Subject: Re: Counting on CVEs
On 2012-03-08 11:52 , Boyle, Stephen V. wrote:
> This might sound like splitting hairs, but how "vulnerabilities" are
> counted may well enter into this. I'm not claiming that CVE is keeping
> up - both Kent and others have correctly stated reasons and history
> that apply, and yeah, somebody who's only looking at somebody's raw
> numbers (be they CVE or anything else) is going to ask hard questions,
> especially when money is hard to come by.
> Having said that, it bears mentioning that by design, there are always
> going to be fewer CVEs than there are "vulnerabilities" - it's kinda
> one of the key features. JThere are also more players in the space
> than there were a few years ago, each of which has multiple incentives
> to publish more vulnerabilities than others.
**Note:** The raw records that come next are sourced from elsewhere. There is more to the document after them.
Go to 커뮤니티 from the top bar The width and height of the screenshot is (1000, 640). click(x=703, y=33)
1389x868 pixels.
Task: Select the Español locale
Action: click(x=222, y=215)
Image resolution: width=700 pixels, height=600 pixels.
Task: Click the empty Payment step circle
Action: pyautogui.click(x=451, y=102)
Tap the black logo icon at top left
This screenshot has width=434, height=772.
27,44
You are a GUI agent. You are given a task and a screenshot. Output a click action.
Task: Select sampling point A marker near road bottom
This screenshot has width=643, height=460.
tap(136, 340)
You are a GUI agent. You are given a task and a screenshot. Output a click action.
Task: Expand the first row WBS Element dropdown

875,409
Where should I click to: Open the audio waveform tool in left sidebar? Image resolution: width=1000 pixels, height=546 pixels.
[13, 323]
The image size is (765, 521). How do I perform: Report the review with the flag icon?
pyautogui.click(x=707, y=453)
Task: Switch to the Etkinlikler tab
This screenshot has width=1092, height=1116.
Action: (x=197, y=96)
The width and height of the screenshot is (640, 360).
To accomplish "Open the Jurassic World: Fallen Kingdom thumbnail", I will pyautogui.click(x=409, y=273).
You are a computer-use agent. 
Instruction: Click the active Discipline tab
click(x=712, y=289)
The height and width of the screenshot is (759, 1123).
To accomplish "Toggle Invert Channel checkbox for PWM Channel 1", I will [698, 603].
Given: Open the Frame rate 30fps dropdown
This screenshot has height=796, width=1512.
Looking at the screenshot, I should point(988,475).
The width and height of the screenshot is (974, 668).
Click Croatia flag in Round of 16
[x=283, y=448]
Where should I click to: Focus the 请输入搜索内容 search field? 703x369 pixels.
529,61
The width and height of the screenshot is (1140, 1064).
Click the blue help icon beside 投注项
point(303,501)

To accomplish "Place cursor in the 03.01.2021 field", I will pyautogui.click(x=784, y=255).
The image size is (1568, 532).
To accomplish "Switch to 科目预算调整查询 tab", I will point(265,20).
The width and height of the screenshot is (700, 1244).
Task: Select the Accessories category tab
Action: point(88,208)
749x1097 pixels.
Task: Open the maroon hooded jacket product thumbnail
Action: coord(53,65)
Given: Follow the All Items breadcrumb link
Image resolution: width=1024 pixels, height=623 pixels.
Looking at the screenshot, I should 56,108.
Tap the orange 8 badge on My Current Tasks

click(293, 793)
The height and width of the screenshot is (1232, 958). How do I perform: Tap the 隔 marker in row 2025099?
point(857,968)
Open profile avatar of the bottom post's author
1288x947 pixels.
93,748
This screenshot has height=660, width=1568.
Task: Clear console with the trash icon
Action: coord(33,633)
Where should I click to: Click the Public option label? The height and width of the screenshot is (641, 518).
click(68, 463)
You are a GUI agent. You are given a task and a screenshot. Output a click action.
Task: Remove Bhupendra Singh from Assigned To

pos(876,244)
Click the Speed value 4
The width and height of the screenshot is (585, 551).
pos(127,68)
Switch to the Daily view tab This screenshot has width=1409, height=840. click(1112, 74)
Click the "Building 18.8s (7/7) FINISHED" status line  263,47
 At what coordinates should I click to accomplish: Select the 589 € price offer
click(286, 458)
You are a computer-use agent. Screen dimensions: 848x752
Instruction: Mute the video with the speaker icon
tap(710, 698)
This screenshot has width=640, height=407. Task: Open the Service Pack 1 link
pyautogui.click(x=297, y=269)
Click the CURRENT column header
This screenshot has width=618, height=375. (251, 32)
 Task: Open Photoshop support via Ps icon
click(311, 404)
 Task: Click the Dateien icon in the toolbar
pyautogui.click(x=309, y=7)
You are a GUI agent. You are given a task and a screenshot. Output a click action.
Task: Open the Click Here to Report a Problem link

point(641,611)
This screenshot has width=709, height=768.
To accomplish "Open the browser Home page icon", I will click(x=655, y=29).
> Again, I am not saying there's not a problem - we have to be able to
> answer honest questions such as the one Kent relayed. But we also have
> to be mindful of what are real, what counting problems exist in all
> vulnerability reporting sources, and what that means for CVE.
The questions remain IMO:
1. What level of abstraction is appropriate for CVE?
2. What level of completeness is appropriate for CVE?
How narrowly do we define "vulnerability," the thing to name/count?
Is there desire/need for an accurate count of vulnerabilities? OSVDB
either abstracts a little more narrowly than CVE and/or collects more
vulnerabilities, so OSVDB has higher numbers.
If CVE or any other database were to try to name and count all publicly
disclosed vulnerabilities, it would be important to be able to
distinguish between a vulnerability that is one of a dozen XSS bugs in a
PHP web app and a vulnerability that is a straight up stack buffer
overflow in httpd. Sure, count them all, but be able to say that out of
20K vulnerabilities named this year, 61% were XSS or SQLi in web apps
with low distribution.
I'm guessing at some numbers in the above example, but this is a big
reason IMO that CVE numbers have declined. Vulnerabilities "worth
tracking with a CVE" have declined, not the total number of
vulnerabilities. Another way to look at it might be that thee criteria
for "worth tracking with a CVE" has changed.
And we're not even talking about threat or asset values (both of which
have changed over time, and are different depending on your
site/assets), which influence risk. So a decrease in CVE IDs has little
directly to do with internet risk overall.